Exercise objective: Retype only the lines below from the one with "Parts & Service (1069, 76)" to the one with "[X] (767, 591)", inclusive, skipping every image.

Items listed in a dataset:

_ _ _ _

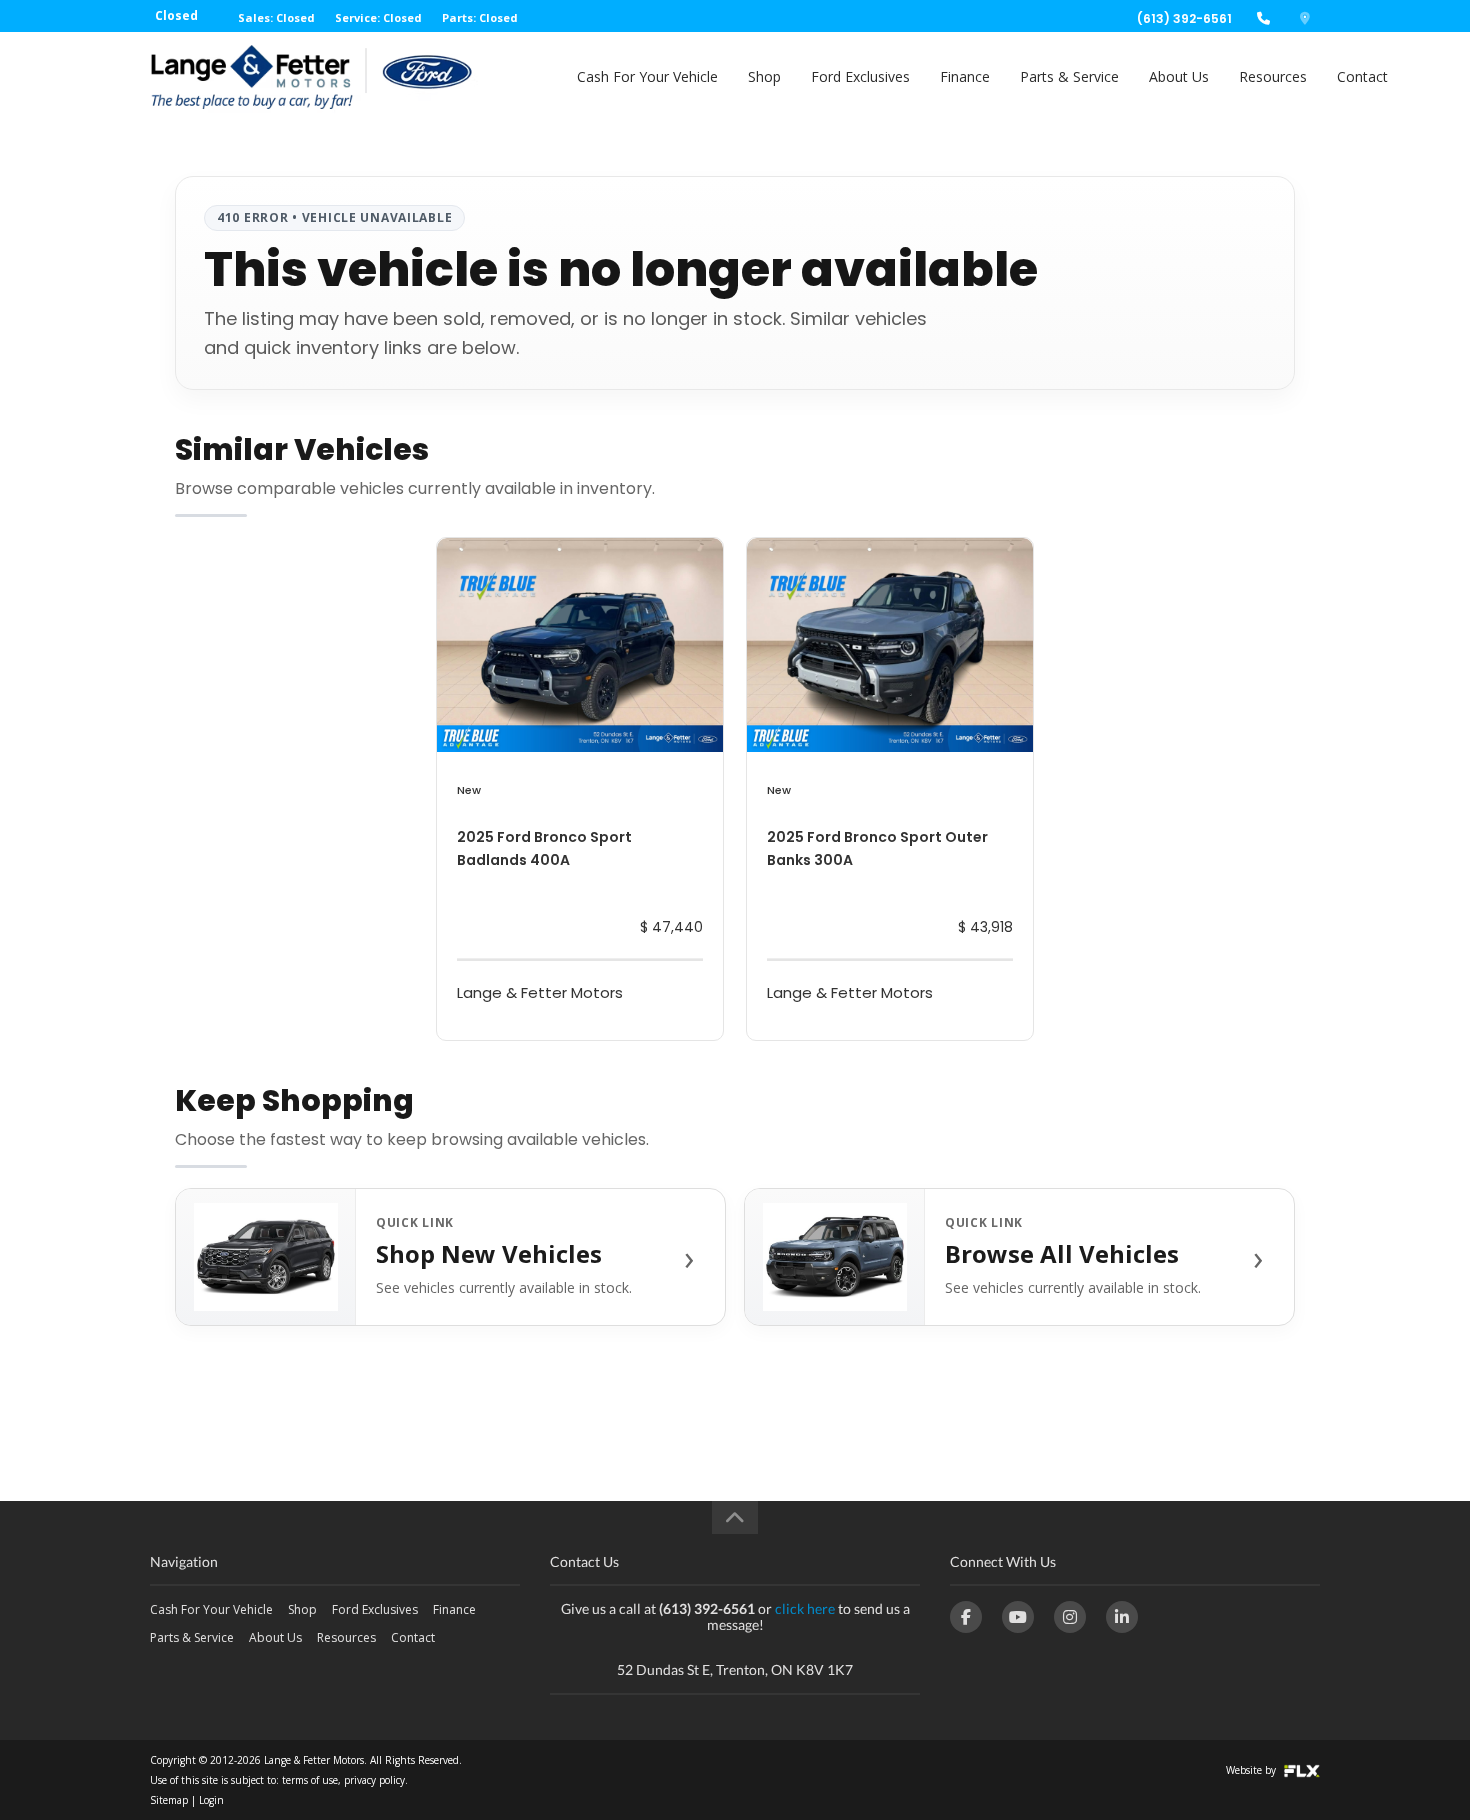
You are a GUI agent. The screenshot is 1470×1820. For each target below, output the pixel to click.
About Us (1179, 76)
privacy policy (374, 1780)
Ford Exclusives (860, 76)
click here (805, 1608)
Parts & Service (1069, 76)
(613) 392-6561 (1184, 18)
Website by (1252, 1770)
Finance (965, 76)
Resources (1273, 76)
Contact (1362, 76)
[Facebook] (966, 1617)
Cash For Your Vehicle (647, 76)
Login (211, 1800)
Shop (764, 76)
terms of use (310, 1780)
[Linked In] (1122, 1617)
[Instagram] (1070, 1617)
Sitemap (169, 1800)
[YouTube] (1018, 1617)
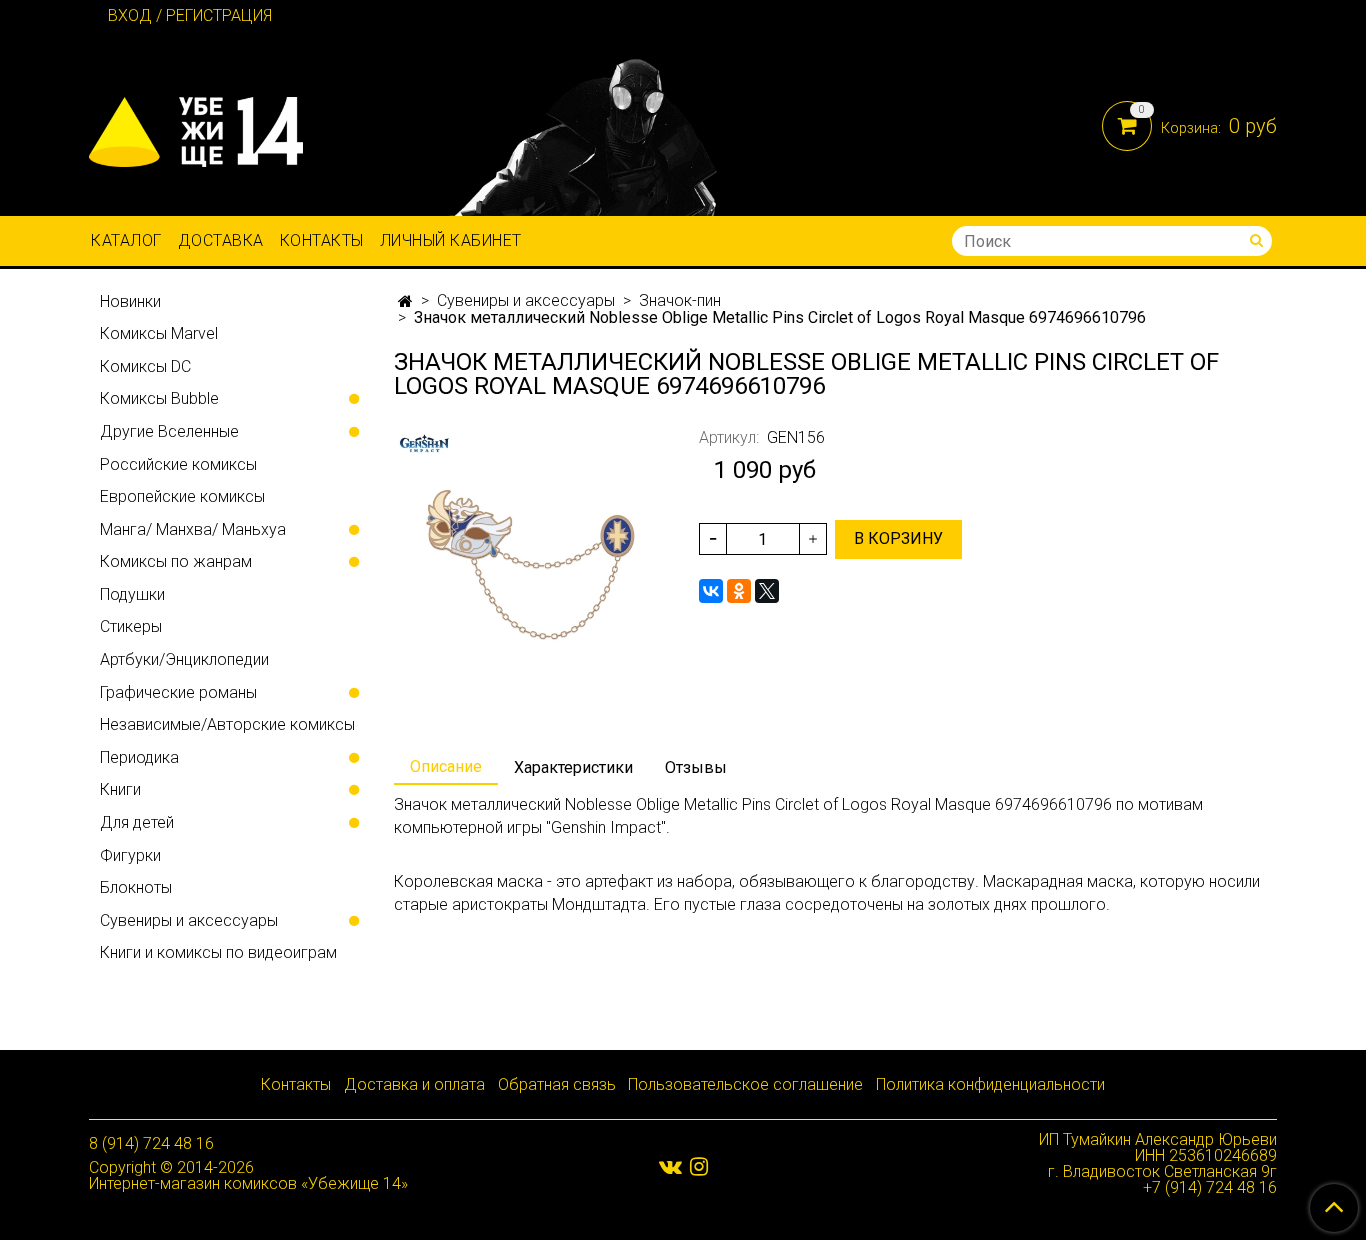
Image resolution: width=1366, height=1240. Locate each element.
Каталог (126, 240)
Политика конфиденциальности (990, 1084)
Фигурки (130, 855)
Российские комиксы (178, 464)
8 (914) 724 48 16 (151, 1143)
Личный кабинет (451, 240)
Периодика (139, 757)
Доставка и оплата (414, 1084)
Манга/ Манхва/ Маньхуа (193, 529)
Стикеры (131, 626)
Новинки (130, 301)
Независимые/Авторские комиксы (227, 724)
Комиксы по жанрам (176, 561)
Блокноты (136, 887)
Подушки (132, 594)
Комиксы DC (145, 366)
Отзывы (696, 767)
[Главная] (405, 301)
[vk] (670, 1166)
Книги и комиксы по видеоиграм (218, 952)
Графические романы (178, 692)
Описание (446, 766)
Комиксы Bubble (159, 398)
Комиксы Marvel (159, 333)
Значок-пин (680, 300)
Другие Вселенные (169, 431)
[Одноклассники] (739, 591)
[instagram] (699, 1166)
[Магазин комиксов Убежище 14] (196, 127)
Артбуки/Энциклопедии (184, 659)
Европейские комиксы (182, 496)
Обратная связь (557, 1084)
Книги (120, 789)
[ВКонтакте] (711, 591)
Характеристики (573, 767)
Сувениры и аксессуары (526, 300)
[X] (767, 591)
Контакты (322, 240)
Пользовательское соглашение (745, 1084)
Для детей (137, 822)
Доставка (221, 240)
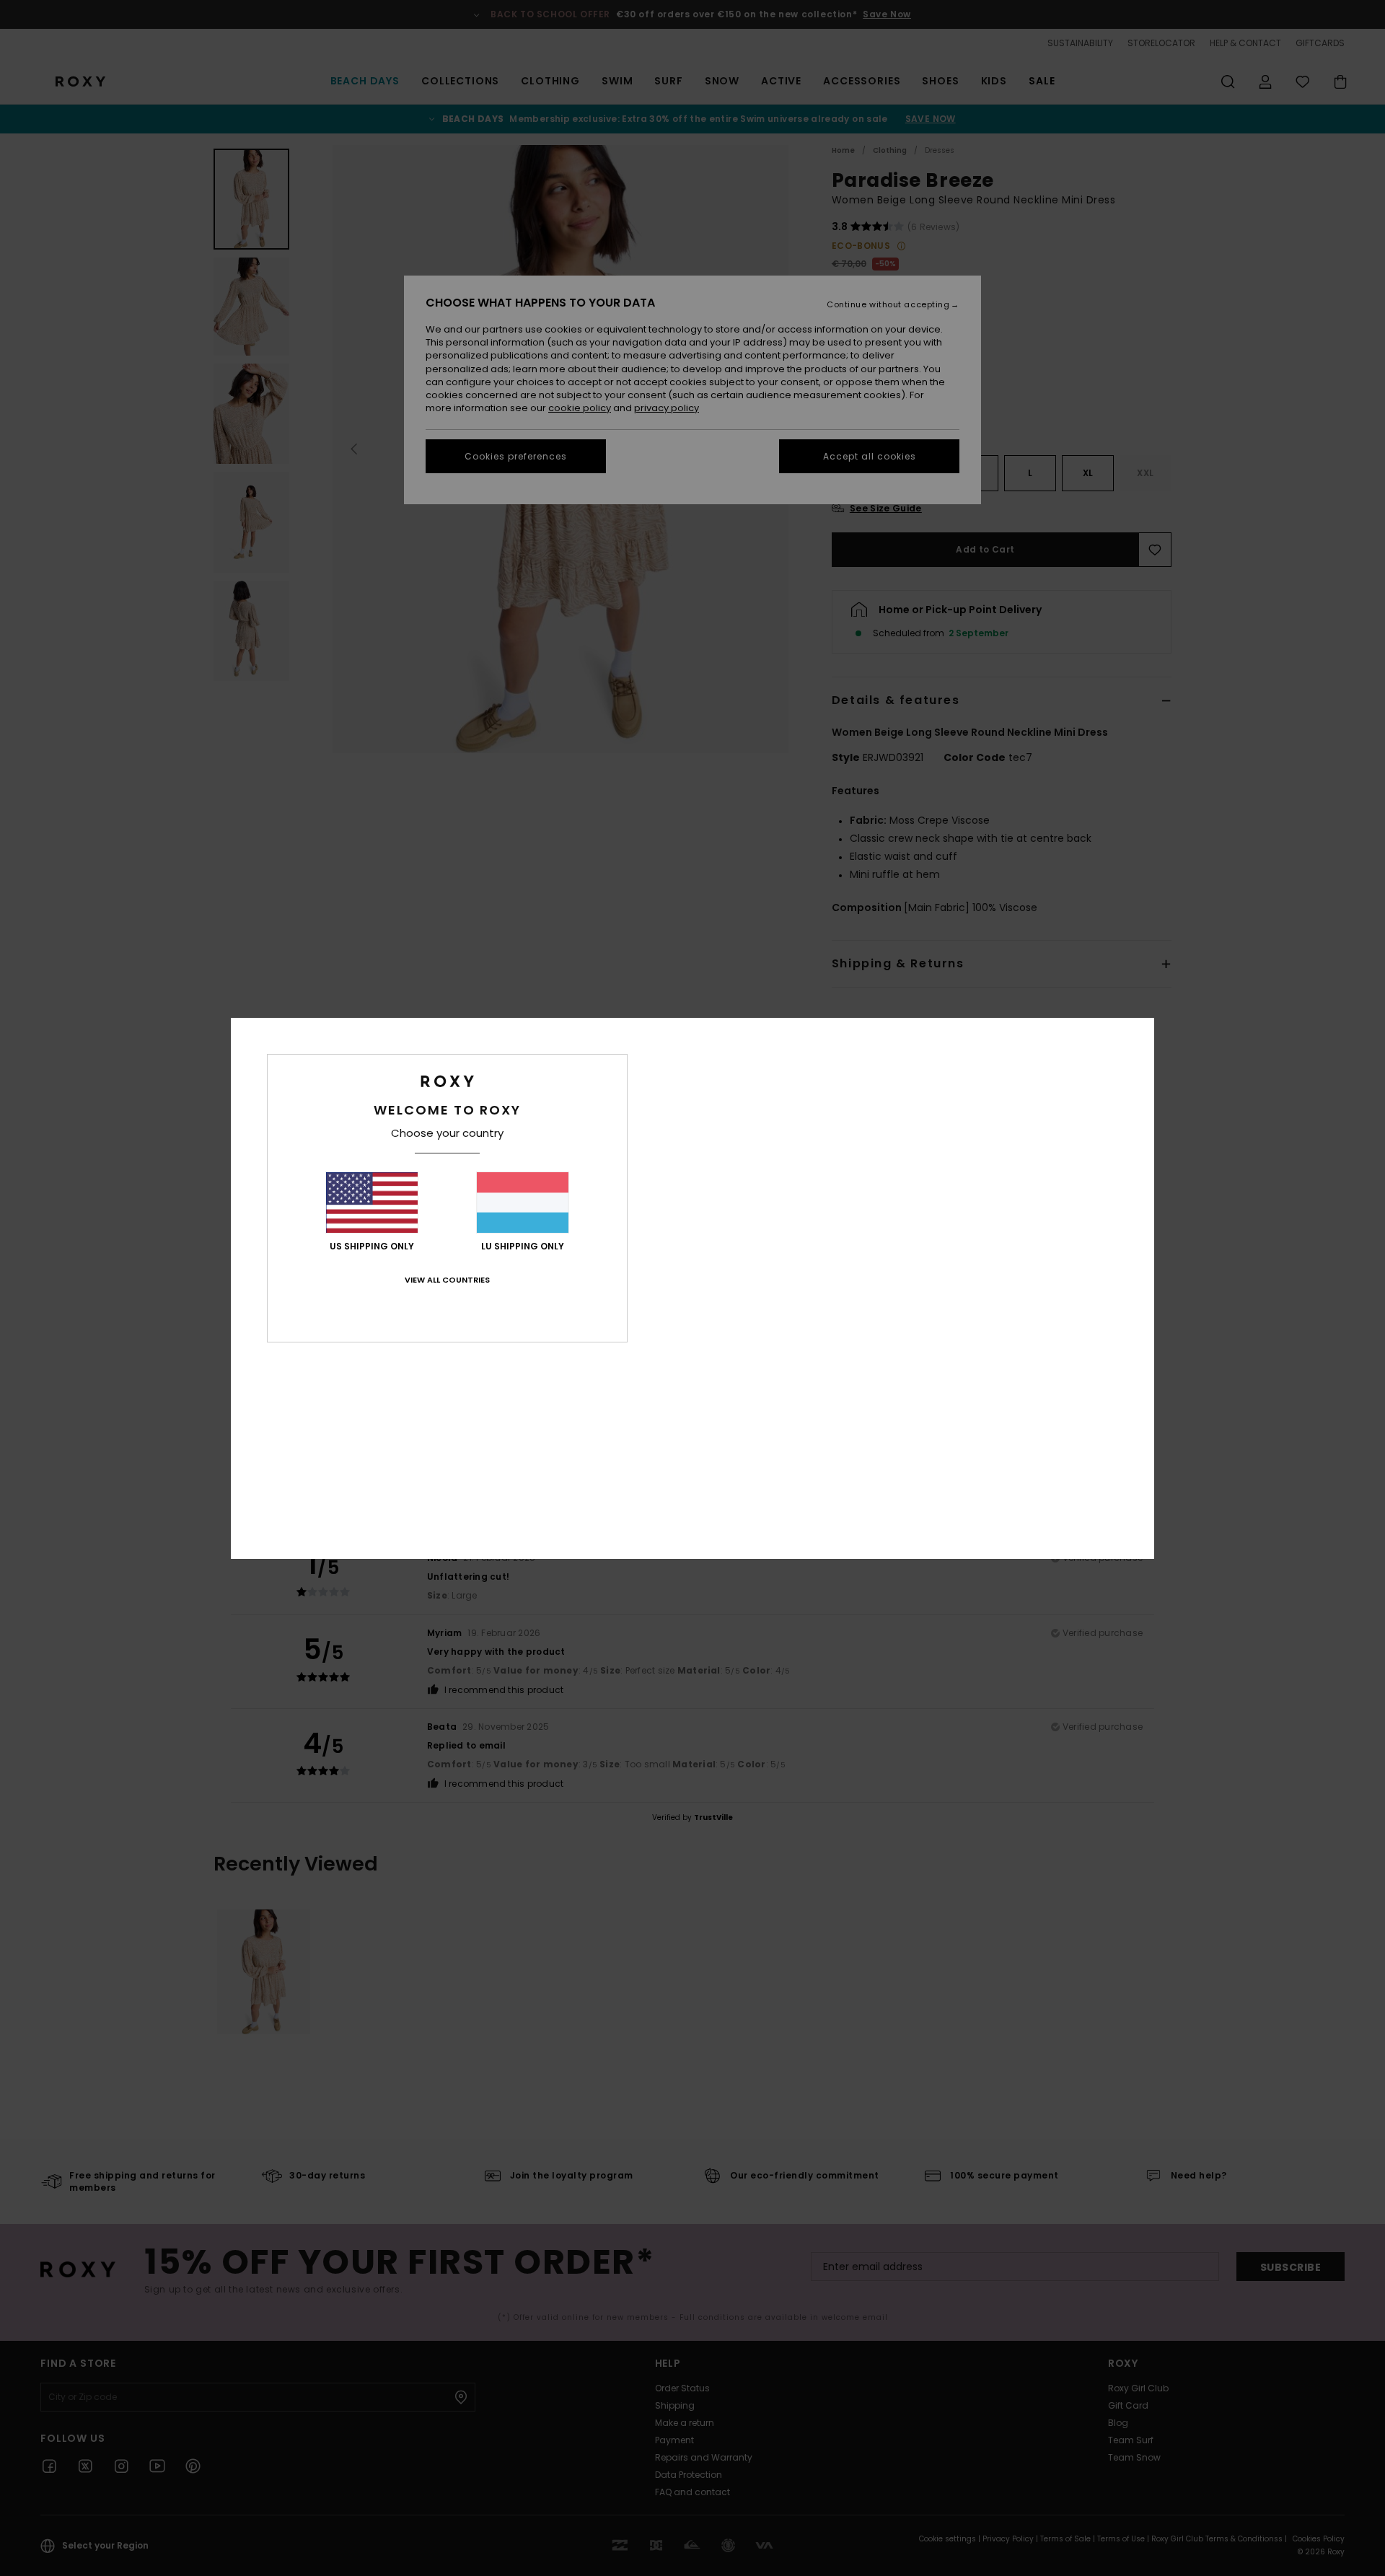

_ _ _ _

Response to the exercise:
Parts & Service (1069, 76)
(613) 392-6561 (1184, 18)
Website by (1252, 1770)
Finance (965, 76)
Resources (1273, 76)
Contact (1362, 76)
[Facebook] (966, 1617)
Cash For Your Vehicle (647, 76)
Login (211, 1800)
Shop (764, 76)
terms of use (310, 1780)
[Linked In] (1122, 1617)
[Instagram] (1070, 1617)
Sitemap (169, 1800)
[YouTube] (1018, 1617)
Image resolution: width=1366, height=1240. Locate each element.
Каталог (126, 240)
Политика конфиденциальности (990, 1084)
Фигурки (130, 855)
Российские комиксы (178, 464)
8 (914) 724 48 16 (151, 1143)
Личный кабинет (451, 240)
Периодика (139, 757)
Доставка и оплата (414, 1084)
Манга/ Манхва/ Маньхуа (193, 529)
Стикеры (131, 626)
Новинки (130, 301)
Независимые/Авторские комиксы (227, 724)
Комиксы по жанрам (176, 561)
Блокноты (136, 887)
Подушки (132, 594)
Комиксы DC (145, 366)
Отзывы (696, 767)
[Главная] (405, 301)
[vk] (670, 1166)
Книги и комиксы по видеоиграм (218, 952)
Графические романы (178, 692)
Описание (446, 766)
Комиксы Bubble (159, 398)
Комиксы Marvel (159, 333)
Значок-пин (680, 300)
Другие Вселенные (169, 431)
[Одноклассники] (739, 591)
[instagram] (699, 1166)
[Магазин комиксов Убежище 14] (196, 127)
Артбуки/Энциклопедии (184, 659)
Европейские комиксы (182, 496)
Обратная связь (557, 1084)
Книги (120, 789)
[ВКонтакте] (711, 591)
Характеристики (573, 767)
Сувениры и аксессуары (526, 300)
[X] (767, 591)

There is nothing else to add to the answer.